◆ **Jobs**
1. In the description of the Spark anonymization library, what does the extra column in an anonymized dataframe tell you? Answer in one to three sentences.
2. From the Spark anonymization library page, return the passage from "Requirements" to "pip install pandas.", unchanged.
3. Resume the Spark anonymization library page after its final line, continuing the usage section.

─── Source text

Skip to main content

Anonymizing Library for Apache Spark

Project description

spark-privacy-preserver

This module provides a simple tool for anonymizing a dataset using PySpark. Given a spark.sql.dataframe with relevant metadata mondrian_privacy_preserver generates a anonymized spark.sql.dataframe. This provides following privacy preserving techniques for the anonymization.

  • K Anonymity
  • L Diversity
  • T Closeness

Note: Only works with PySpark

Demo

Jupyter notebook for each of the following modules are included.

  • Mondrian Based Anonymity (Single User Anonymization included)
  • Clustering Based K-Anonymity
  • Differential Privacy

Requirements

  • PySpark 2.4.5. You can easily install it with pip install pyspark.
  • PyArrow. You can easily install it with pip install pyarrow.
  • Pandas. You can easily install it with pip install pandas.

Installation

Using pip

Use pip install spark_privacy_preserver to install library

using source code

Add the spark_privacy_preserver folder to your working directory and you can import the required submodule from the library.

Usage - Basic Mondrian

K Anonymity

The spark.sql.dataframe you get after anonymizing will always contain a extra column count which indicates the number of similar rows. Return type of all the non categorical columns will be string

from spark_privacy_preserver.mondrian_preserver import Preserver #requires pandas

#df - spark.sql.dataframe - original dataframe
#k - int - value of the k
#feature_columns - list - what you want in the output dataframe
#sensitive_column - string - what you need as senstive attribute
#categorical - set -all categorical columns of the original dataframe as a set
#schema - spark.sql.types StructType - schema of the output dataframe you are expecting

df = spark.read.csv(your_csv_file).toDF('age',
    'occupation',
    'race',
    'sex',
    'hours-per-week',
    'income')

──────
─── Supplied material

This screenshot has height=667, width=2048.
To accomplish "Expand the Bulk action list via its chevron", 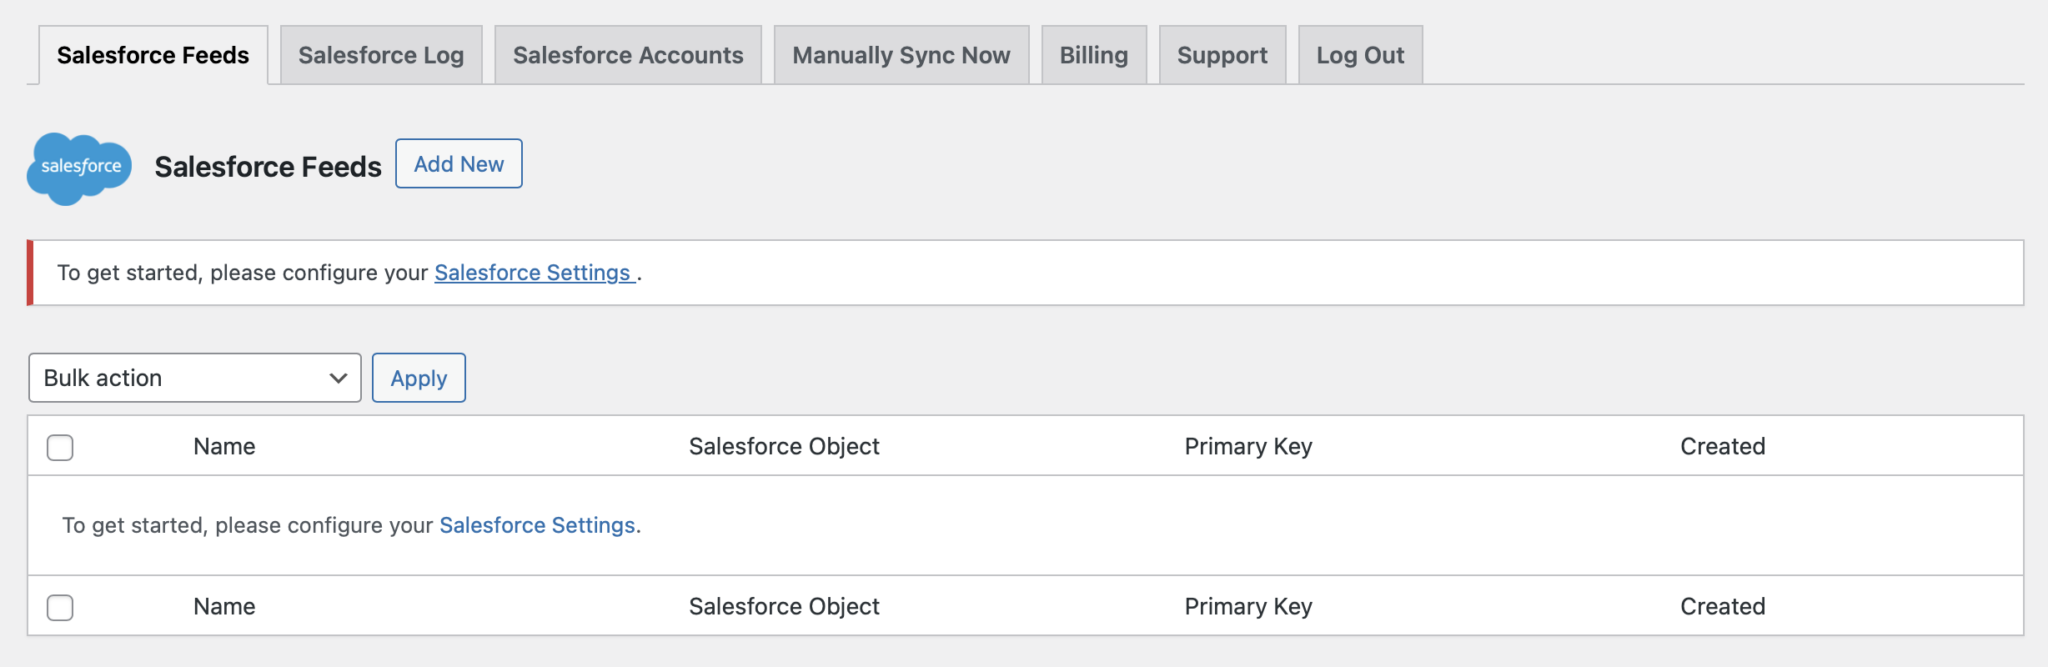I will (x=337, y=378).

──────

◆ **Solved tasks**
1. After anonymization, the spark.sql.dataframe always has an extra column named count. It shows the number of similar rows.

2.
Requirements

  • PySpark 2.4.5. You can easily install it with pip install pyspark.
  • PyArrow. You can easily install it with pip install pyarrow.
  • Pandas. You can easily install it with pip install pandas.

3.
categorical = set((
    'occupation',
    'sex',
    'race'
))

feature_columns = ['age', 'occupation']

sensitive_column = 'income'

your_anonymized_dataframe = Preserver.k_anonymize(df,
                                                k,
                                                feature_columns,
                                                sensitive_column,
                                                categorical,
                                                schema)

Following code snippet shows how to construct an example schema. You need to always consider the count column when constructing the schema. Count column is an integer type column.

from spark.sql.type import *

#age, occupation - feature columns
#income - sensitive column

schema = StructType([
    StructField("age", DoubleType()),
    StructField("occupation", StringType()),
    StructField("income", StringType()),
    StructField("count", IntegerType())
])

K Anonymity (without row suppresion)

This function provides a simple way to anonymize a dataset which has an user identification attribute without grouping the rows.
This function doesn't return a dataframe with the count variable as above function. Instead it returns the same dataframe, k-anonymized. Return type of all the non categorical columns will be string.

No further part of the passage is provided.